Copy the records below exactly, from the line containing "Where should I click to: Select" through the last line, and leave out every picture.

===== Information supplied

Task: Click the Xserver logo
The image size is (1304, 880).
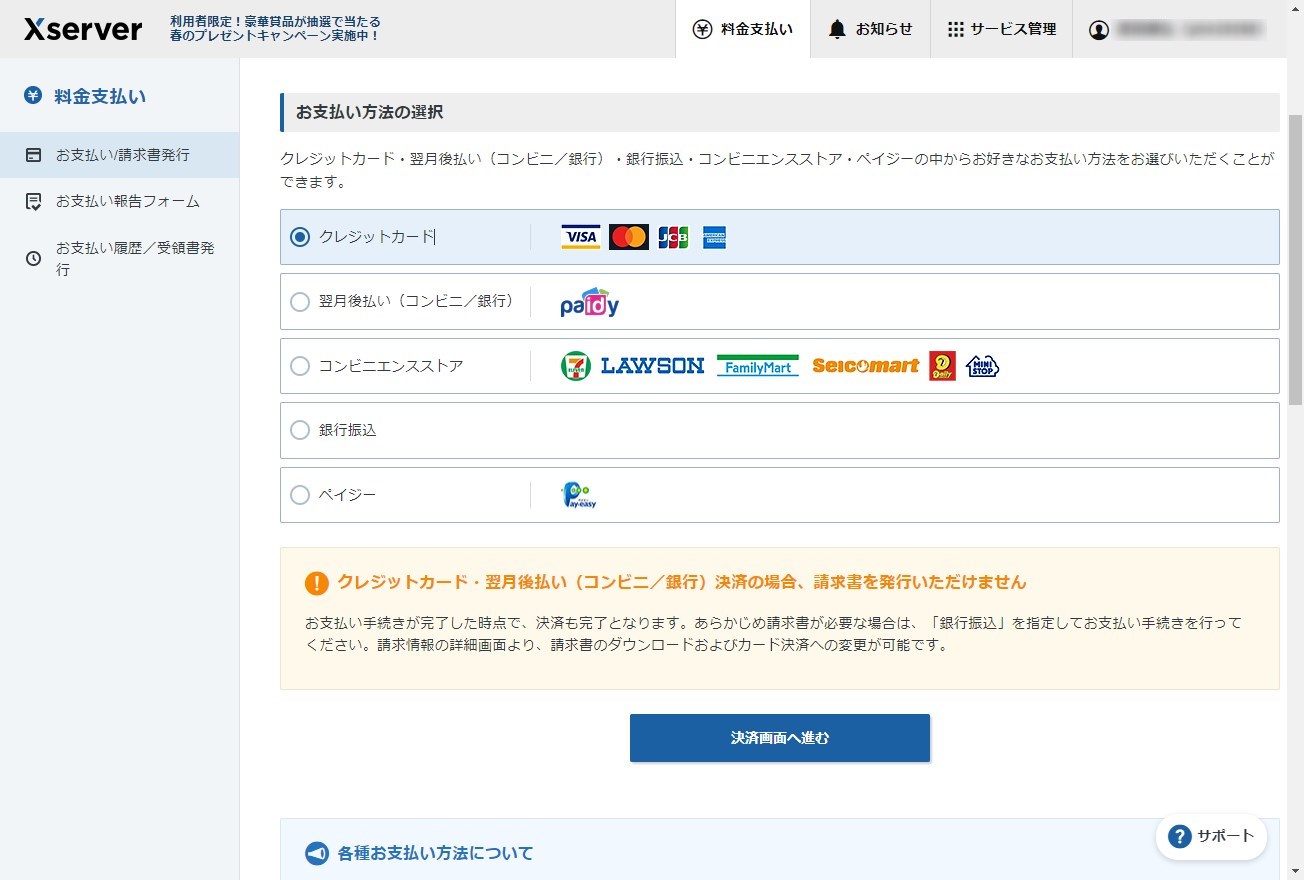Action: 82,29
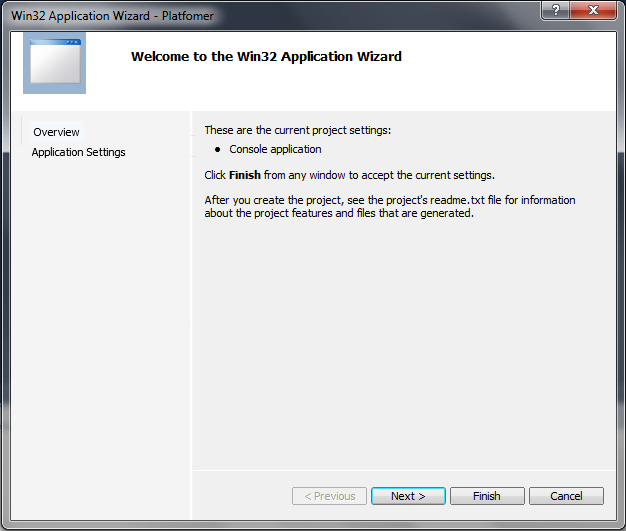The image size is (626, 531).
Task: Click the Finish button at bottom
Action: (x=487, y=496)
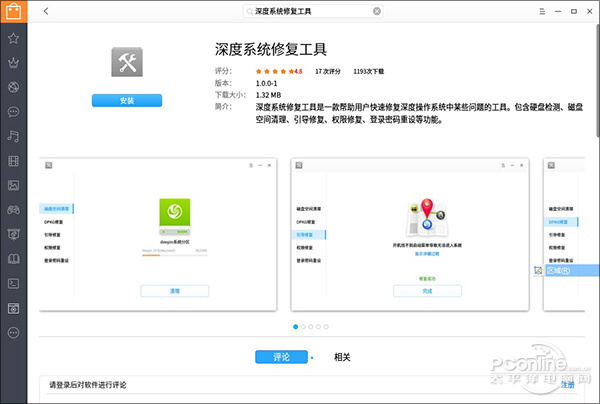Open the chat category in sidebar
600x404 pixels.
click(13, 112)
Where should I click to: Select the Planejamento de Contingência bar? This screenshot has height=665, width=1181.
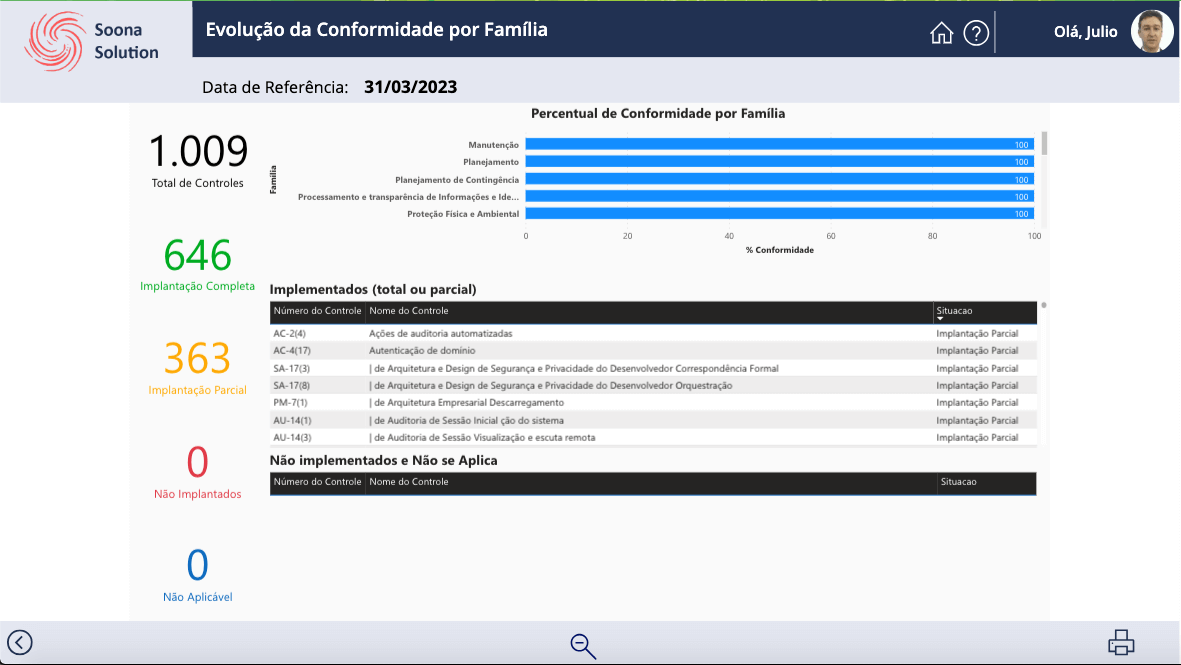[x=779, y=180]
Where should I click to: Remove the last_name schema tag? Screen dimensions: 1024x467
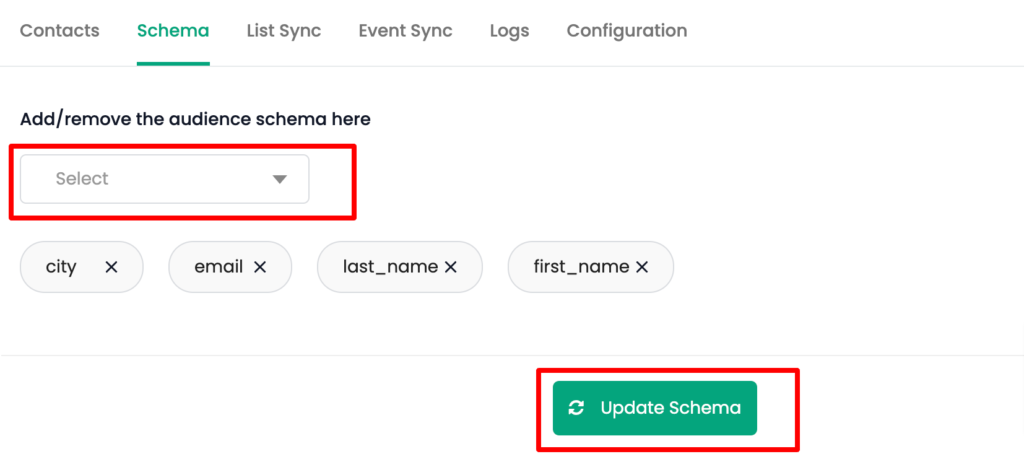pyautogui.click(x=450, y=266)
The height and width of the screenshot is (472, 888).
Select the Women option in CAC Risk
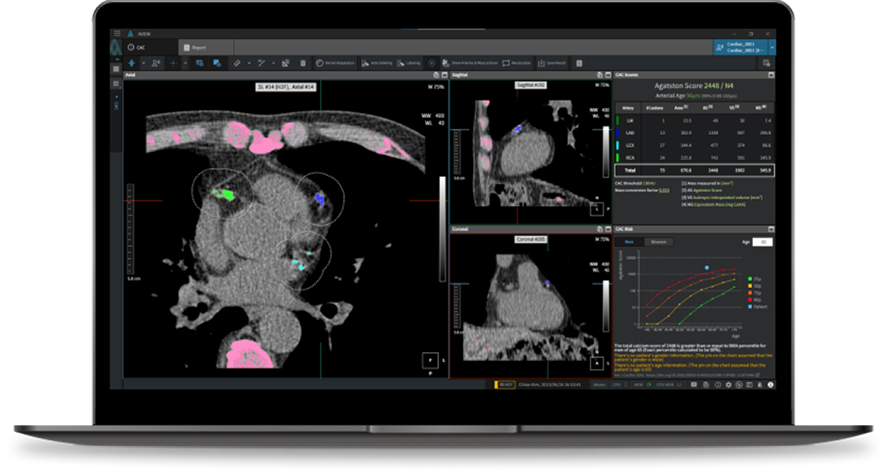coord(659,242)
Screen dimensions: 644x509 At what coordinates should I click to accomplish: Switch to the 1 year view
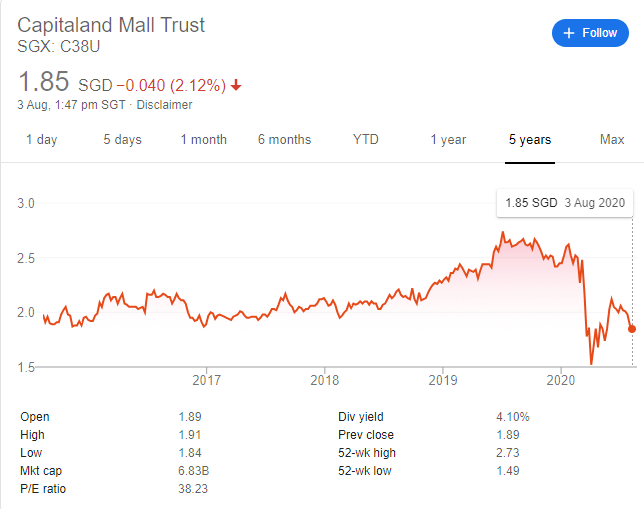pyautogui.click(x=448, y=140)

==========

- **Answer box**
Where should I click to: Select the Planejamento de Contingência bar? This screenshot has height=665, width=1181.
[x=779, y=180]
Where should I click to: Remove the last_name schema tag? Screen dimensions: 1024x467
pyautogui.click(x=450, y=266)
The height and width of the screenshot is (472, 888).
Select the Women option in CAC Risk
coord(659,242)
Screen dimensions: 644x509 At what coordinates should I click to accomplish: Switch to the 1 year view
pyautogui.click(x=448, y=140)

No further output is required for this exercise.